Task to carry out
Copy each line of the records that includes "Galerieansicht".

Material provided
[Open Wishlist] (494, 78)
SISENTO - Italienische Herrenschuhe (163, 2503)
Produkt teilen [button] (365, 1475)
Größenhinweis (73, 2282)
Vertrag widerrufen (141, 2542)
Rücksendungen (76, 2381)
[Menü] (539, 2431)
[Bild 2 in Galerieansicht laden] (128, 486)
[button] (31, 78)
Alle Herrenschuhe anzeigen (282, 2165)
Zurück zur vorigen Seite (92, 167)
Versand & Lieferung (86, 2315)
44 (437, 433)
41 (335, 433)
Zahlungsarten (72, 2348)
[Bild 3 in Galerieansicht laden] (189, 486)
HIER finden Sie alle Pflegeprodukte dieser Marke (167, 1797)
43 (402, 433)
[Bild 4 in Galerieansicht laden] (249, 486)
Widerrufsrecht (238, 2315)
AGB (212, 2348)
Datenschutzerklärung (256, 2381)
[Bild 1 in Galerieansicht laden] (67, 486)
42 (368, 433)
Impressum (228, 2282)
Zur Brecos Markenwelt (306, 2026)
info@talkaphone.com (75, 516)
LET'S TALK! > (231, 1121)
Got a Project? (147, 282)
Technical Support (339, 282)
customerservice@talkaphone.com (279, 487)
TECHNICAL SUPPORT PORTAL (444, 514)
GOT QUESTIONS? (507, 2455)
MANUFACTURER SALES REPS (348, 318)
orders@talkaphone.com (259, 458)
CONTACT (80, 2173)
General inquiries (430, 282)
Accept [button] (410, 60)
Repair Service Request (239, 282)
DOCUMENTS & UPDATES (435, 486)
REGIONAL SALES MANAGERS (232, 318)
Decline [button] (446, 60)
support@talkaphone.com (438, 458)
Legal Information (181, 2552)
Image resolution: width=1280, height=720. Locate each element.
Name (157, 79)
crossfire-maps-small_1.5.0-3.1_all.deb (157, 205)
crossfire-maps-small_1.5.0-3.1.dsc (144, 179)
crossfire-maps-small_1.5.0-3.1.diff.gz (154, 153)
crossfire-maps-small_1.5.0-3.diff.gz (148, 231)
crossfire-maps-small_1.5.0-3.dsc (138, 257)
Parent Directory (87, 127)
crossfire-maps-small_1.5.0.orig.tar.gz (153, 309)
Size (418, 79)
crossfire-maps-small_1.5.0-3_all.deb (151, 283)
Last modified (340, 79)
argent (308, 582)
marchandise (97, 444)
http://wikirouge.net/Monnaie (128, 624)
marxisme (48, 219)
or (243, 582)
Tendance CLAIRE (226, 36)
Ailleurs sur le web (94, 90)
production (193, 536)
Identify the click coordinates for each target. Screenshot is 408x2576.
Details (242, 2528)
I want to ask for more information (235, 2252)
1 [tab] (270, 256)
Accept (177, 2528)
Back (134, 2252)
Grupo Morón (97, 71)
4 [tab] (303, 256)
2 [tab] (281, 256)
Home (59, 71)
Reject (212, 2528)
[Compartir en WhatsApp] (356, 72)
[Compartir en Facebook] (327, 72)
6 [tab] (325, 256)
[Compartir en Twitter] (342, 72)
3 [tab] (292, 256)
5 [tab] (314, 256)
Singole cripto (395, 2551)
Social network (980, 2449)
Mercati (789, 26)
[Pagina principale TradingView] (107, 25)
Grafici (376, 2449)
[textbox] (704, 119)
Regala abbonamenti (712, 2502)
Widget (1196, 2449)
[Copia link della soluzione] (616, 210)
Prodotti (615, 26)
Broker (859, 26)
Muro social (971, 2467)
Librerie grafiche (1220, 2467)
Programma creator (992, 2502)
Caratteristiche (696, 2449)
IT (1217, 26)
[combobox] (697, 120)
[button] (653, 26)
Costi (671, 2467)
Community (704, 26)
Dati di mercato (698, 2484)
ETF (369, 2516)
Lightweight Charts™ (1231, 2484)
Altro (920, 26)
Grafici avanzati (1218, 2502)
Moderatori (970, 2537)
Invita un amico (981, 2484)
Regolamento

Response below
[Bild 2 in Galerieansicht laden] (128, 486)
[Bild 3 in Galerieansicht laden] (189, 486)
[Bild 4 in Galerieansicht laden] (249, 486)
[Bild 1 in Galerieansicht laden] (67, 486)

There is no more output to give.